Por essa razão, os carros autônomos são um dos exemplos mais emblemáticos de sistemas que devem ser tratados como alto risco. Entretanto, o que fundamenta a culpa dos envolvidos? Quem são os envolvidos passíveis de serem responsabilizados? Como se delimita a culpa de cada um? Como responsabilizar agentes humanos por decisões autônomas tomadas por algoritmos? Como garantir transparência e segurança sem parar a inovação?
A atribuição de responsabilidade, seja civil ou penal, devem considerar, entre outros critérios, o nível de automação, o funcionamento do sistema, condições de uso do veículo, a adequação da infraestrutura, os registros de telemetria e os contratos de uso. Ainda que o cenário legal e regulatório brasileiro ande a passos lentos, certo que o fabricante deve adotar as medidas ao seu alcance para que o veículo seja o mais seguro possível, adotando transparência, governança robusta, documentação clara, manutenção/monitoramento constante e diligente; os reguladores devem definir com clareza regras de teste, operação, seguro e responsabilidade; os passageiros (quando existirem) devem entender seus deveres e responsabilidades, além de serem suficientemente informados dos riscos a que estão submetidos.
Estes são alguns dos pontos fundamentais que possibilitam conciliar inovação e segurança, incentivando a adoção de veículos autônomos de forma responsável.
Para as montadoras, os veículos autônomos representam uma oportunidade tecnológica e comercial, capaz de mudar a sistemática do trânsito e torná-lo mais seguro, dado que retira da equação o fator humano, principal causa de acidentes. Por outro lado, também representa uma série de novos riscos jurídicos, reputacionais e financeiros significativos.
Como os algoritmos de direção automatizada tomam decisões críticas em tempo real, qualquer falha - seja de software, de sensores ou de integração entre sistemas - pode resultar em acidentes graves, colocando fabricantes sob possível responsabilidade. Por outro lado, acidentes ainda podem ser inevitáveis e resultado de decisões “conscientes” do sistema, algo totalmente novo para fabricantes, consumidores e operadores do Direito. Em um cenário em que a tecnologia ainda está amadurecendo, o risco regulatório e jurídico é, hoje, um dos maiores desafios estratégicos para a indústria automobilística.

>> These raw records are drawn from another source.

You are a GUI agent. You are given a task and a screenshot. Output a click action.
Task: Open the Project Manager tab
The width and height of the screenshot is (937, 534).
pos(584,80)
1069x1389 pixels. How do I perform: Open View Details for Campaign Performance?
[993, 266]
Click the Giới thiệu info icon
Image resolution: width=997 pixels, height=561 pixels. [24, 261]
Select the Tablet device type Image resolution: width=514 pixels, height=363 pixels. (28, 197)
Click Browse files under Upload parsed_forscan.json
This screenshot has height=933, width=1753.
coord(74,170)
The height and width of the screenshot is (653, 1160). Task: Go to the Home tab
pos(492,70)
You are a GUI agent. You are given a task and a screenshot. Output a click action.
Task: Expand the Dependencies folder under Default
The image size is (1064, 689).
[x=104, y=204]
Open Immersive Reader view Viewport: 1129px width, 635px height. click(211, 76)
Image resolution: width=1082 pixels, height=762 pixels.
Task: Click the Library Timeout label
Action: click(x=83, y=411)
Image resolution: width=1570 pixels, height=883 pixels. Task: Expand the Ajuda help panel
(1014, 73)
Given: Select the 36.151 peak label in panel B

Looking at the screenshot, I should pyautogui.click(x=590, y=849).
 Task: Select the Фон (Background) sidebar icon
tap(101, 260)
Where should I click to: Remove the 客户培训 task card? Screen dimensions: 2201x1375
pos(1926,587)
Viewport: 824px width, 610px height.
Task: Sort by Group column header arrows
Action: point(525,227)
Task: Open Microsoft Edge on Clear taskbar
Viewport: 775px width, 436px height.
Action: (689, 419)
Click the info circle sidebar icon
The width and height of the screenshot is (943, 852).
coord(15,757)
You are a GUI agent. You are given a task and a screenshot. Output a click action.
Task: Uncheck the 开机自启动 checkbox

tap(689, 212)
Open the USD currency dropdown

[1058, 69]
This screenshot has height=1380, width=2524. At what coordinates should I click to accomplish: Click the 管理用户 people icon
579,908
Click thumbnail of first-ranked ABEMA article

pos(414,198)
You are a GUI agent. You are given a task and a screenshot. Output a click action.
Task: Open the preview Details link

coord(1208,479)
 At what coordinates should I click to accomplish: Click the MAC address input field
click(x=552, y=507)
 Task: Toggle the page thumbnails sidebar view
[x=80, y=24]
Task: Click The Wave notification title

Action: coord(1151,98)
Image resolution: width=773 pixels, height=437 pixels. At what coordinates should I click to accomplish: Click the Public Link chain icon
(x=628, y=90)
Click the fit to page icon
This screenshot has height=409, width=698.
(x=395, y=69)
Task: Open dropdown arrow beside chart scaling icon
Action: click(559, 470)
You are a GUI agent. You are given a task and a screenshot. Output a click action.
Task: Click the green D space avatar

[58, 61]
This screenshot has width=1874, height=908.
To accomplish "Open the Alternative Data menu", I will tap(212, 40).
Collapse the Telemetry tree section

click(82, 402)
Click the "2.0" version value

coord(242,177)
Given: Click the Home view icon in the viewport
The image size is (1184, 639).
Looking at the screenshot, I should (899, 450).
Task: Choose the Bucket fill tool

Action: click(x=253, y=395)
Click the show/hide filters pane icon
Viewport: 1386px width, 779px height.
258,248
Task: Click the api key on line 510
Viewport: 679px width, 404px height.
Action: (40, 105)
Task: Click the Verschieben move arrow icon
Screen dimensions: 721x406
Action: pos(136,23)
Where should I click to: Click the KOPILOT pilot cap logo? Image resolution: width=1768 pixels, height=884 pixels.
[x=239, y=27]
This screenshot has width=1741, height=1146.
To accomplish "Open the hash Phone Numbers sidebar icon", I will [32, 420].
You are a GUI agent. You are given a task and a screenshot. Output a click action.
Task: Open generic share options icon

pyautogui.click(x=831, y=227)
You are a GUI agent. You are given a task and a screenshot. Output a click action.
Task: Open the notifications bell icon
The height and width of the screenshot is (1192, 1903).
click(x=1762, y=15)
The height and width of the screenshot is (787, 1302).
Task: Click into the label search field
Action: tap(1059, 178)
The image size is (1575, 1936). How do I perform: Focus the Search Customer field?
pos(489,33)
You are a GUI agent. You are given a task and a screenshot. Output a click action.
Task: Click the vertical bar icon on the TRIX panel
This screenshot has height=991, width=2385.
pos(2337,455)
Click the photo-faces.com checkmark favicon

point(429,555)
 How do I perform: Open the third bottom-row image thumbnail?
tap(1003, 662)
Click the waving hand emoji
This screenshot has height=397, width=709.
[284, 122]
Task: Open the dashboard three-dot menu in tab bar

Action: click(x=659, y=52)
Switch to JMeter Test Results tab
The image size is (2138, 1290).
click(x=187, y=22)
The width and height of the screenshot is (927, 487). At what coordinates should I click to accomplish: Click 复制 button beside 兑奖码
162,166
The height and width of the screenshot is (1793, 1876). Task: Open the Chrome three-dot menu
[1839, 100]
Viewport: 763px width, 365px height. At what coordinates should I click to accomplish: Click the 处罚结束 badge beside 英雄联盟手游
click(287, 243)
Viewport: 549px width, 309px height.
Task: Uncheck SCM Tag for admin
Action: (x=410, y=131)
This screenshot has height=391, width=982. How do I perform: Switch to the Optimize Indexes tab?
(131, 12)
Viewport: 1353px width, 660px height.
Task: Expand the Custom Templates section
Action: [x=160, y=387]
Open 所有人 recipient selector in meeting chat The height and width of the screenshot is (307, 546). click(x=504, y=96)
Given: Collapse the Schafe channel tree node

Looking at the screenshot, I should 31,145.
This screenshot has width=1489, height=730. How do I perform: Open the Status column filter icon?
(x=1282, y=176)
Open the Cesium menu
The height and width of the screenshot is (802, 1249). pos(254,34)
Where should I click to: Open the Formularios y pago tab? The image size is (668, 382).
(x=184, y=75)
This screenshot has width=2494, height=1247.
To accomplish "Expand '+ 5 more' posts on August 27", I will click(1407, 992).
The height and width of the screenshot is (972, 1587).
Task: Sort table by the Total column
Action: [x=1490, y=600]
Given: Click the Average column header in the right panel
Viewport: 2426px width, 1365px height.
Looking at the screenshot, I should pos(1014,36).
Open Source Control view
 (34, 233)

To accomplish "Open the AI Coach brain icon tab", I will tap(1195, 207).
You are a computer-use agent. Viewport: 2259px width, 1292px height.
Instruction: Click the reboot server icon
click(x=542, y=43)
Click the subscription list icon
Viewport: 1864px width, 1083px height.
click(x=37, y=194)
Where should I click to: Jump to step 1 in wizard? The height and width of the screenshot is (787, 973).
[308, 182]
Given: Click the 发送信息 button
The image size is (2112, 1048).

Em resumo, os carros autônomos prometem reduzir acidentes e revolucionar o trânsito, mas também exigem um novo olhar jurídico. No Brasil, ainda falta clareza sobre quem responde por falhas e decisões autônomas da máquina. A tendência é que a responsabilidade seja compartilhada até que a tecnologia e a legislação amadureçam. O desafio é equilibrar inovação e segurança, construindo confiança pública nesse novo modelo de mobilidade inteligente.